「無理しないで」は、悪い言葉じゃない

むしろ優しい。

妻がしんどそうなら、そう言いたくなるのも分かる。

でもな。

洗濯物が山になってる。夕飯を考える人もいない。ゴミの日は明日。

その状態で「無理しないでね」と言われても、結局誰かがやらなきゃいけない。

だったら次は、お前が動け。

休んでほしいなら、休める状態を作る

例えば、妻が横になっている。

そこで「今日のご飯どうする?」と聞いたら、その瞬間に“考える仕事”を妻に戻している。

冷蔵庫を見る。作れそうなら作る。

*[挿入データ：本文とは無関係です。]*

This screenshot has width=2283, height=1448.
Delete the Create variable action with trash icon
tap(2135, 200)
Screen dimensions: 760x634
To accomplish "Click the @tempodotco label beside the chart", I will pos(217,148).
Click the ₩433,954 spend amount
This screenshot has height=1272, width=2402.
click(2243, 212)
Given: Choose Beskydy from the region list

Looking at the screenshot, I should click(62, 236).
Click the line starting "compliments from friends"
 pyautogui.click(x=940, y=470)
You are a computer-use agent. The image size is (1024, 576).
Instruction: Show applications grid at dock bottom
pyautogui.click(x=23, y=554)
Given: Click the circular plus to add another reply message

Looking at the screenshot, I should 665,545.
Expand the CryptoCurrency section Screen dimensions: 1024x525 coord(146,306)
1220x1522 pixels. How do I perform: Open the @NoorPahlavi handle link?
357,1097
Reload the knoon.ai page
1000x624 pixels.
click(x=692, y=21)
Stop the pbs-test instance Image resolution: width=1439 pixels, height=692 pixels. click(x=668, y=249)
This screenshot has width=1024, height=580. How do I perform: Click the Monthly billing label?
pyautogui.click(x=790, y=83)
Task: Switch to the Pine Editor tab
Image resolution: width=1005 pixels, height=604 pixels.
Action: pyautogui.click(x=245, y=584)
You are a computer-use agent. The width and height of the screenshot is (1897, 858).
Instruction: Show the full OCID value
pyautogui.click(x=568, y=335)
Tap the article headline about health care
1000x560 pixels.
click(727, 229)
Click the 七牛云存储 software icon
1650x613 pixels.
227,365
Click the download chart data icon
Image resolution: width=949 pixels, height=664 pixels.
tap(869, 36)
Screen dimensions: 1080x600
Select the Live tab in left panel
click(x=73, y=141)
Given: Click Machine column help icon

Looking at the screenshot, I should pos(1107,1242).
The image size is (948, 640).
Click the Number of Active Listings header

無理なら買う。

洗濯が残っていたら回す。

全部やれという話じゃない。

自分で見て分かる一個を、自分で決めてやる。

それだけで「無理しないで」は言葉じゃなくなる。

妊娠中は「いつも通り」が続くとは限らない

妊娠中は、つわりだけじゃなく、めまい、立ちくらみ、疲れやすさなどが出ることもある。仕事をしている妻なら、医師等の指導に基づいて勤務時間や業務内容の調整が必要になることもある。

家でも同じだ。

昨日までできていたから、今日もできるとは限らない。

「前はできてたじゃん」は禁止だ。

パパ側だって、急には分からない

妊娠した瞬間から急に“完璧な夫”になれるわけじゃない。

仕事もある。家事が得意じゃない人もいる。何をしたら喜ばれるのか分からない日もある。

それでいい。

でも、分からないことと、動かないことは別だ。

分からないなら、一個やって、一個聞けばいい。

パパになるお前らへ

「無理しないで」は優しい。そこにお前の手を一個足せ。

妻を守る大げさなことじゃなくていい。

今日の洗い物を消す。風呂を洗う。買い物に行く。

家族になるって、そういう小さい仕事を自分の仕事にしていくことだ。